Multinational stocks that are located outside the U.S. may be familiar to many U.S. investors, but they don’t have a place in the typical ETFs. That’s a shame because international companies sometimes pay more generous dividends than domestic companies do, even if they only once or twice per year. IDV provides U.S. investors access to this strong income potential via a 100-stock portfolio featuring firms like Australian mega-miner BHP Group Ltd. (BHP), European carmaker Mercedes-Benz Group (OTC: MBGYY) and Dutch financial services giant ING Groep NV (ING), to name a few. These established players are similar to U.S. blue chips, even if they’re less familiar, and they offer a great way to access high-dividend investments that pay more than the typical S&P 500 component.
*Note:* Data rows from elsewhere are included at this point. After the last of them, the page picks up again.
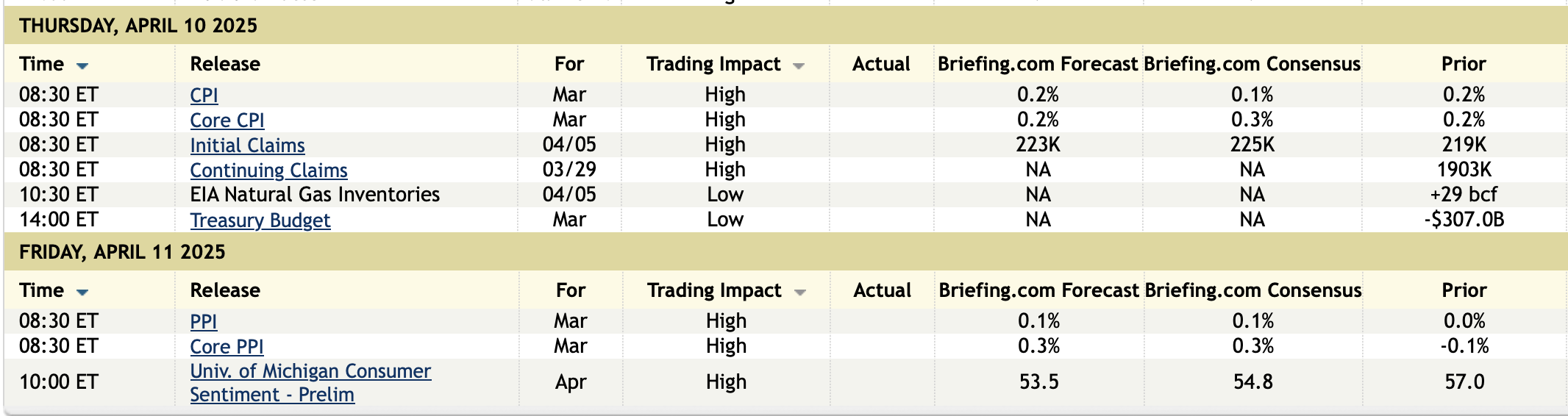
Task: Sort Friday's table by Time arrow
Action: (x=82, y=293)
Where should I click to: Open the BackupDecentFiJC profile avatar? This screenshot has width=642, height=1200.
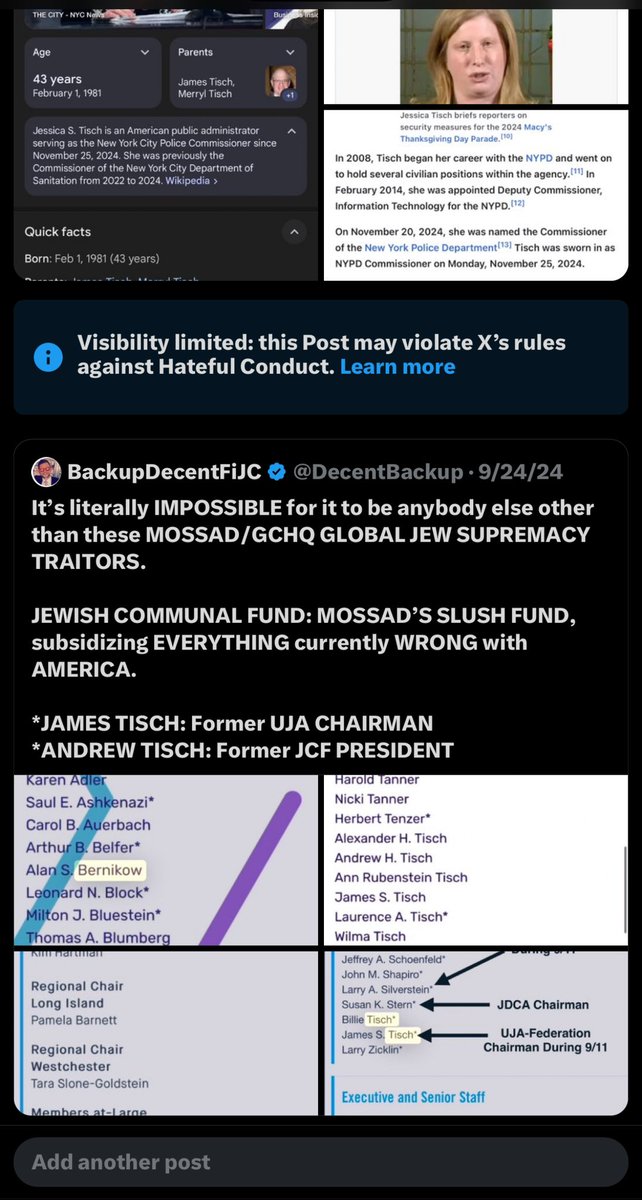(x=46, y=471)
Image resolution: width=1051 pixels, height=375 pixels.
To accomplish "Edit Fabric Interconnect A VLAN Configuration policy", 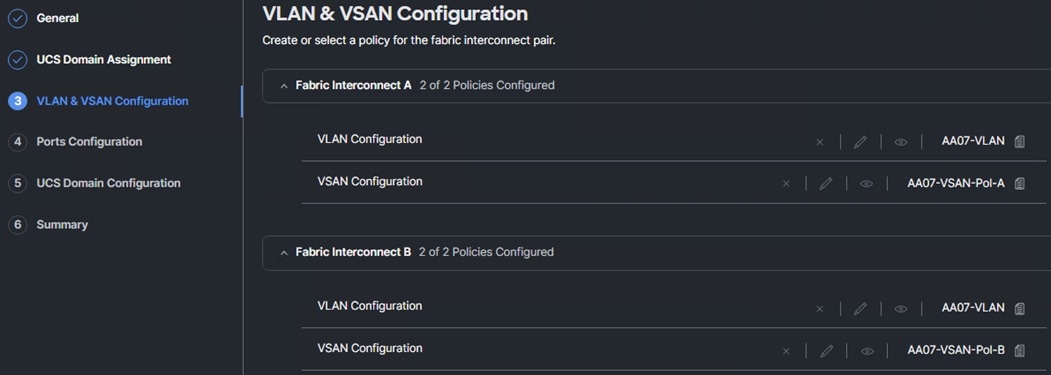I will 860,142.
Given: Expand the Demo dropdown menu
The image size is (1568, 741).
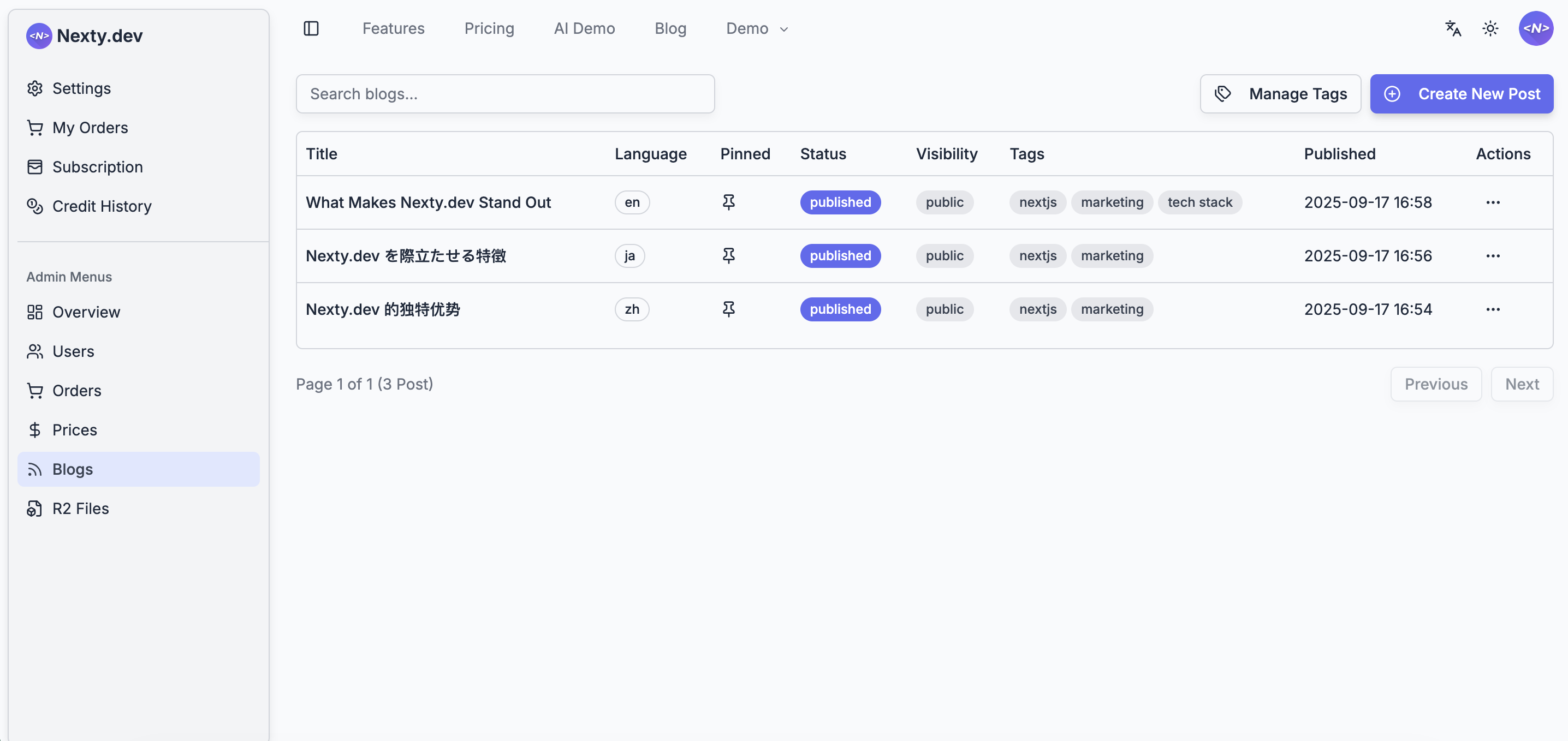Looking at the screenshot, I should pyautogui.click(x=757, y=28).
Global X SuperDividend ETF (SDIV)

  • Assets under management: $760 million
  • Expense ratio: 0.58%, or $58 per year on every $10,000 invested
  • Dividend yield: 11.8%

Both real estate stocks and international picks appear in SDIV, which helps boost the yield of this ETF above and beyond all others on this list so far. As you can probably guess, however, this Global X fund prioritizes yield over widespread diversification and risk management. Roughly a third of the portfolio is in real estate, for instance, meaning volatility in that sector will affect the fund. Furthermore, emerging markets make up a substantial part of the portfolio, including 11% of total assets headquartered in China. If these factors don’t turn you off, SDIV is a good option considering its big yield and a lack of overlap with other more traditional dividend funds.
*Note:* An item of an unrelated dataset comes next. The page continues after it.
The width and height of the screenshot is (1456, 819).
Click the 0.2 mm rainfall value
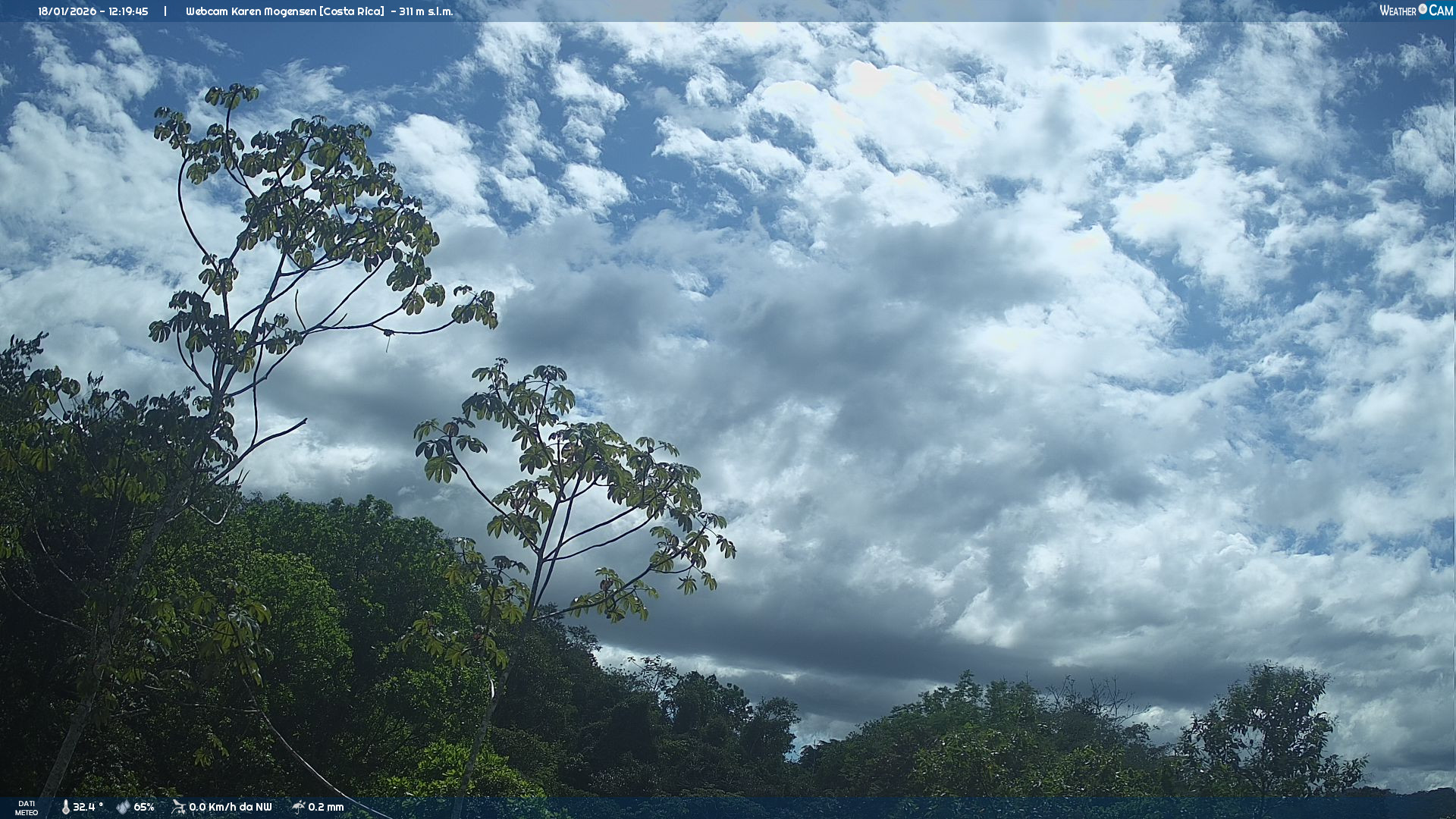326,807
JPMorgan Equity Premium Income ETF (JEPI)

  • Assets under management: $33.8 billion
  • Expense ratio: 0.35%, or $35 per year on every $10,000 invested
  • Dividend yield: 7.6%

If you’re willing to think beyond the typical large-cap names in pursuit of dividend ETFs, then you may want to look beyond traditional dividend-generating assets altogether. That’s what this unique high-yield ETF offers, with a portfolio of more than 100 stocks with options contracts layered on top. This strategy supercharges the income potential of those investments like insurance leader Progressive Corp. (PGR) by selling an instrument known as a covered-call option that guarantees you will sell your shares at fixed price to another investor down the road. This can cap the upside of shares, for instance, if you agree to sell at $50 and shares run all the way up to $60. But the other investor pays you for that option contract – whether it hits that target or not. And as you can see, those premiums can add up to a big-time yield from this ETF even if they aren’t as consistent as traditional dividend payments.

iShares Preferred & Income Securities ETF (PFF)
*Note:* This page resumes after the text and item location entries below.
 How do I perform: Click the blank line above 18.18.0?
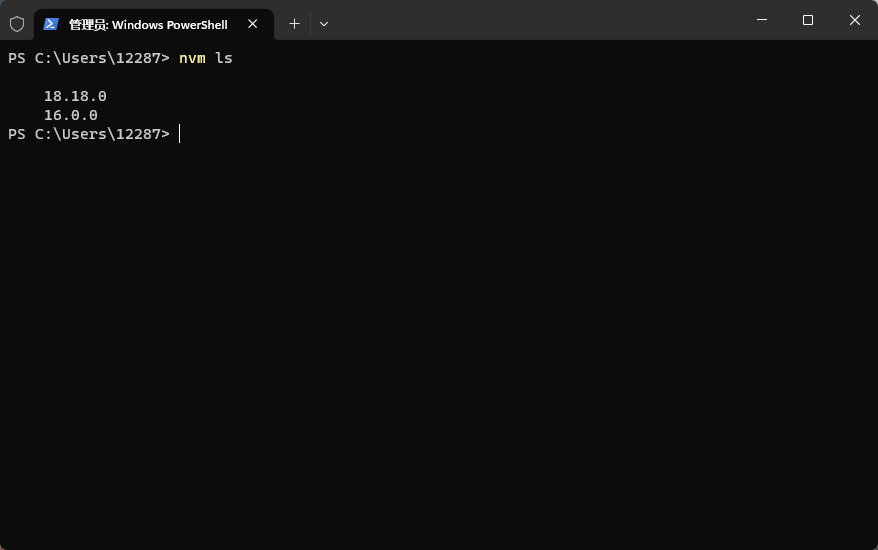click(x=439, y=77)
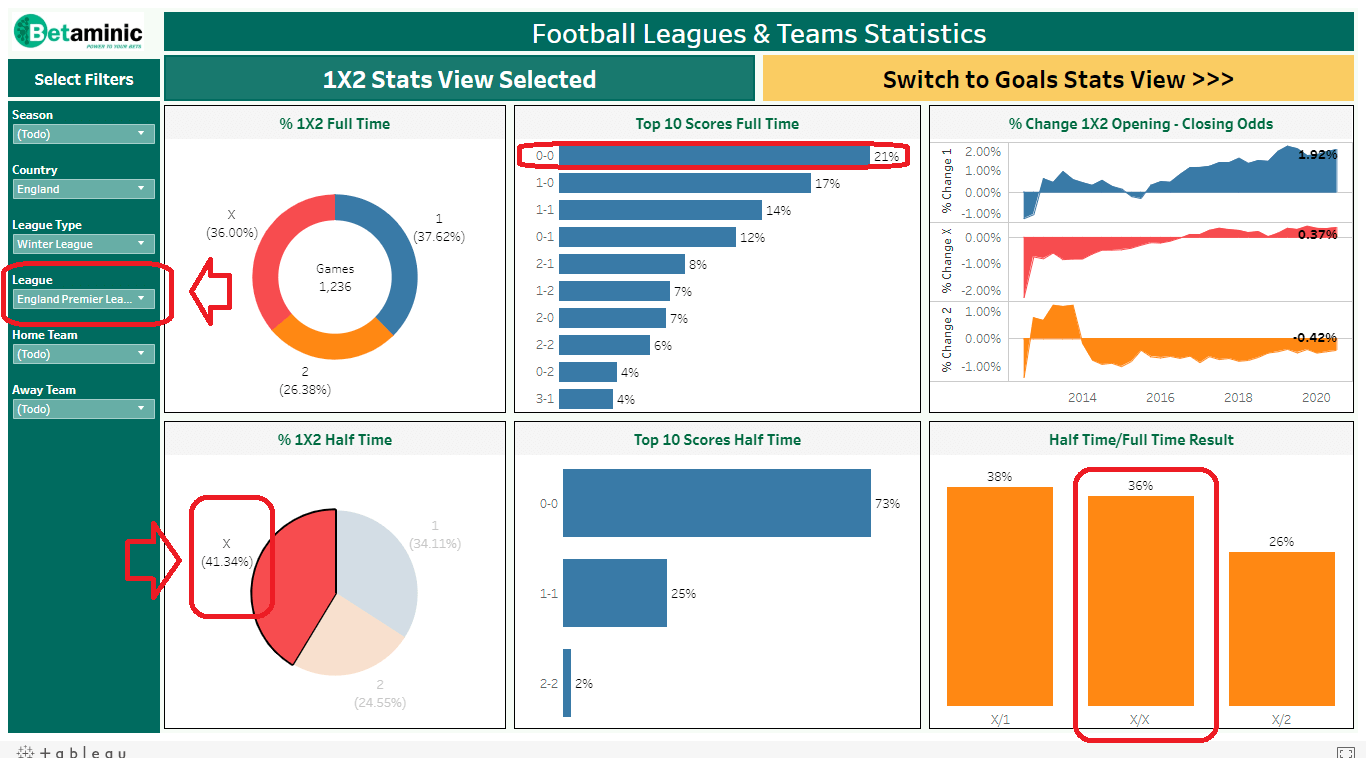
Task: Select the 1-0 full time score bar
Action: click(x=685, y=183)

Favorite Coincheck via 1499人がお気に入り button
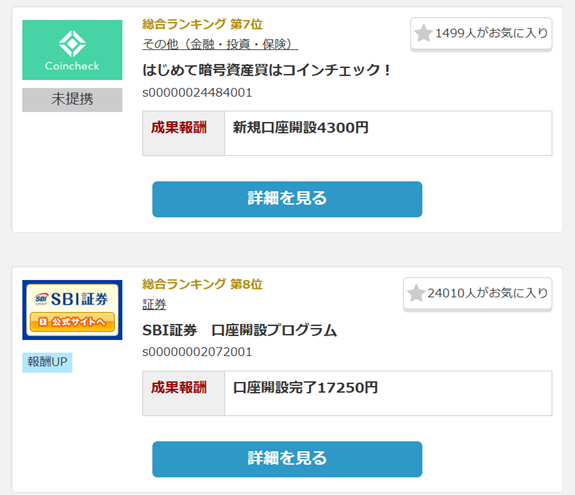(481, 34)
  • Assets under management: $14.8 billion
  • Expense ratio: 0.46%, or $46 per year on every $10,000 invested
  • Dividend yield: 6.3%

One final way to maximize your yield is via dividends from preferred stock rather than common stock. This asset is a kind of hybrid between stocks and bonds. It offers not only the stability and income potential of conventional bond offerings of corporate debt, but also a bit more risk as it isn’t protected in the event of default in the same way stocks are excluded from bankruptcy proceedings. Typically, preferred stock is issued by large and capital-intensive enterprises to raise cash and grow, so PFF is skewed toward financials, with about three-quarters of its assets tied up in the sector. It’s also worth noting that preferred stock doesn’t move as much as common stock, so this fund will not deliver the same upside potential to shares that the typical dividend stock ETF will. That said, the big-time yield this fund provides could be a nice alternative to the usual income picks. And since it’s a different asset class, you can use it to easily diversify without this fund duplicating positions you already hold in the usual blue-chip stocks.